Kirstin: Well, he’s a whole industry now, so he has to keep it going.

Maureen: While it’s not a brilliant book, I do think it would be a good cookbook for students or people learning to cook. It’s like a gateway drug to better recipes and food. It gets you started and maybe you could figure out ways to make them better.

Kirstin: Exactly. I made a lot of the recipes. They are easy and I liked this format more than 15 Minutes and 30 Minutes cookbooks. They were done quickly, but you didn’t have a deadline to get them done.

Maureen: You didn’t feel the pressure to get it done in a certain amount of time, which was good. Saying that, we did find that a lot of the recipes over promised and under delivered.

Kirstin: But if you did make them, you could– shock horror– add more than five ingredients to make them better.

Maureen: Yes. And maybe leave out red wine vinegar from time to time.

Kirstin: Maybe that’s another way you could use the book, to teach yourself how to make stuff better.

Maureen:It felt like he was a bit hamstrung at times with the five ingredient limit.

Kirstin: Absolutely.

Maureen: Apparently, this book is selling much better than his last few, but then again, both the superfood books were shockingly bad.

Kirstin: This book is more for food explorers and newbies than food lovers and good cooks.

Maureen: At least it was an improvement. It still wasn’t brilliant, but it was better.

“5 Ingredients”
Overall Grade (A- F): B- (Kirstin) C+ (Maureen)
Best recipes: Kirstin: Baked fish and I enjoyed my first tarte tatin. Maureen: There’s nothing that jumps out at me.
Grade for Photography (A-F):  B- (It was a bit boring.)
Any disasters? Kirstin: Yes! The sea bass was awful. Maureen: The pork was gross and the timings were all wrong.
Bookshelf or Charity Shop Donation? Kirstin & Maureen: We’re both saving it to give to our children when they leave for university in a year, but otherwise, will probably not use the book again.                                                                                                                                 Would You Give This Book to a Friend?: No. There are loads of better books out there.

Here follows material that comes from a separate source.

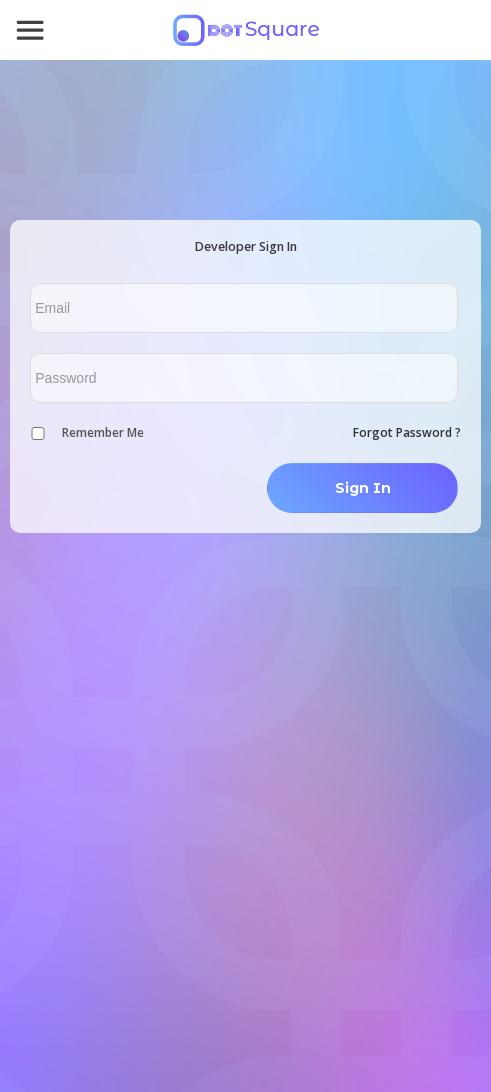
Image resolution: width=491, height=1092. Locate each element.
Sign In (363, 488)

Our Verdict: 5 Ingredients

Our Verdict: On The Side

Maureen: What did you think?

Kirstin: I loved it.

Maureen: I loved it too, but it’s a book that works well in tandem with something else. But there were some brilliant recipes in it. What were some of favourites?

Kirstin: The peppers! They looked pretty too!

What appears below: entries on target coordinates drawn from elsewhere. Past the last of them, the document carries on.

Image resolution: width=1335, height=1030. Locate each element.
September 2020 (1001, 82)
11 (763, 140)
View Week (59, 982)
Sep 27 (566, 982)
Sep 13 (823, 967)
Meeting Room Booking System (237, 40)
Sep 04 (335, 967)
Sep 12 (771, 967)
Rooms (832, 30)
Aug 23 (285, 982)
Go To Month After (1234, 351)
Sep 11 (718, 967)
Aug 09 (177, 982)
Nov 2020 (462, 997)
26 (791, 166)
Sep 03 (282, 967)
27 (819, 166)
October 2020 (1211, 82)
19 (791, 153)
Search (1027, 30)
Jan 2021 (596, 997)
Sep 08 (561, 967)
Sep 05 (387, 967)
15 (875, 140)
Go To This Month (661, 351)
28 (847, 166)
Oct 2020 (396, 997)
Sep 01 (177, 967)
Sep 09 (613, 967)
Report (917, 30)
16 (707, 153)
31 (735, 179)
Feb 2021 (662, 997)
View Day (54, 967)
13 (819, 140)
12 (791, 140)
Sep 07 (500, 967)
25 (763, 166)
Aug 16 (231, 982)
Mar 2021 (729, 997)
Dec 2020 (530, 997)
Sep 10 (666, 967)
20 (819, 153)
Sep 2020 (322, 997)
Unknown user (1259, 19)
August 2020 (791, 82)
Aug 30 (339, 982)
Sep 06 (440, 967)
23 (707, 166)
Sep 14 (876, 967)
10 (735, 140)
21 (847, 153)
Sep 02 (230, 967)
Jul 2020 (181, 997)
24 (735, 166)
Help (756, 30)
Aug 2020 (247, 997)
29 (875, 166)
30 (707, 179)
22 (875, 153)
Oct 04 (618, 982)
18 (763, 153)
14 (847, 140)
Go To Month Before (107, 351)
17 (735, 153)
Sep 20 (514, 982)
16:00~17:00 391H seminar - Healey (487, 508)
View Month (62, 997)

Maureen: I thought the indexes were genius. It was so clever to organise it with suggestions as to what the main dish should be. It really made the book work.

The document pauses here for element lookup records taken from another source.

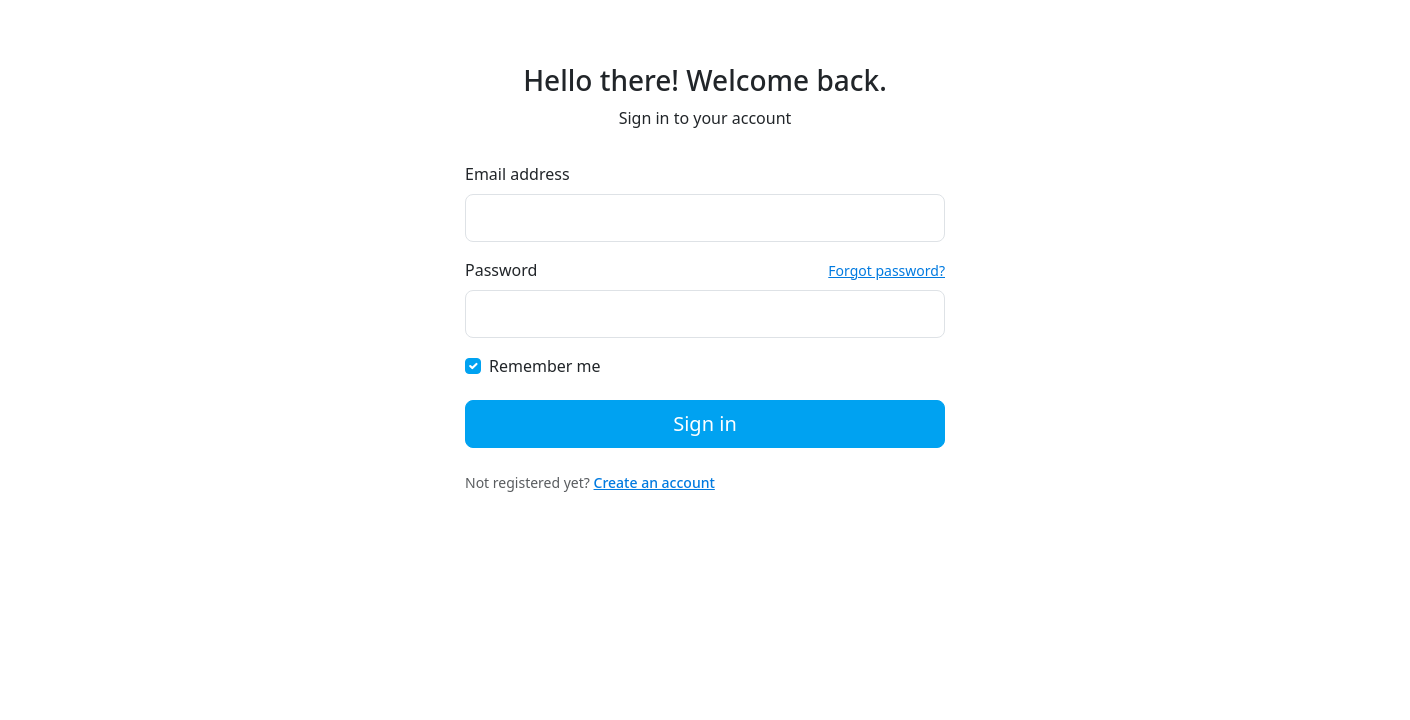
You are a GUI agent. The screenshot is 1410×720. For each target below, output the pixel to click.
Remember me (545, 366)
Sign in (705, 423)
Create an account (654, 482)
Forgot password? (886, 270)
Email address (517, 174)
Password (501, 270)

Kirstin: The indexes were worth the weight of the book in gold.

Maureen: That’s what I meant about it working with another book, because you’d think of what main you wanted to make, and then you’d turn to the index and see what he’d suggest to go with it. The recipes themselves were different enough, too, that it made the book worthwhile.

Kirstin: I liked it. I think I’ll use it more in the winter, when we make roasts and big meals with lots of sides in the winter. It’s a good entertaining book, too, which we do more of in the winter.

Maureen: It’s more a weekend book, that’s for sure, when you have the luxury of time to plan out an entire elaborate meal with a few sides.

Kirstin In 20 years I can see this being a dog-eared copy and I know it’s going to be on the shelf.

Maureen: Definitely the high rotation shelf for me. I like that it’s a slightly different book. It makes sense to do a whole book just on sides. They do tend to be forgotten.

“On the Side”
Overall Grade (A- F): A (Kirstin) A (Maureen)
Best recipes: Kirstin: Roast Romano Peppers Maureen: Boulangere Potatoes
Grade for Photography (A-F):  A
Any disasters? Kirstin: No, apart from naming Hasselback Potatoes Hasselblad Potatoes. Maureen: No.
Bookshelf or Charity Shop Donation? Kirstin: Bookshelf, high rotation. Maureen: Same Would You Give This Book to a Friend?: Yes. It would be a good Christmas gift, because it’s original.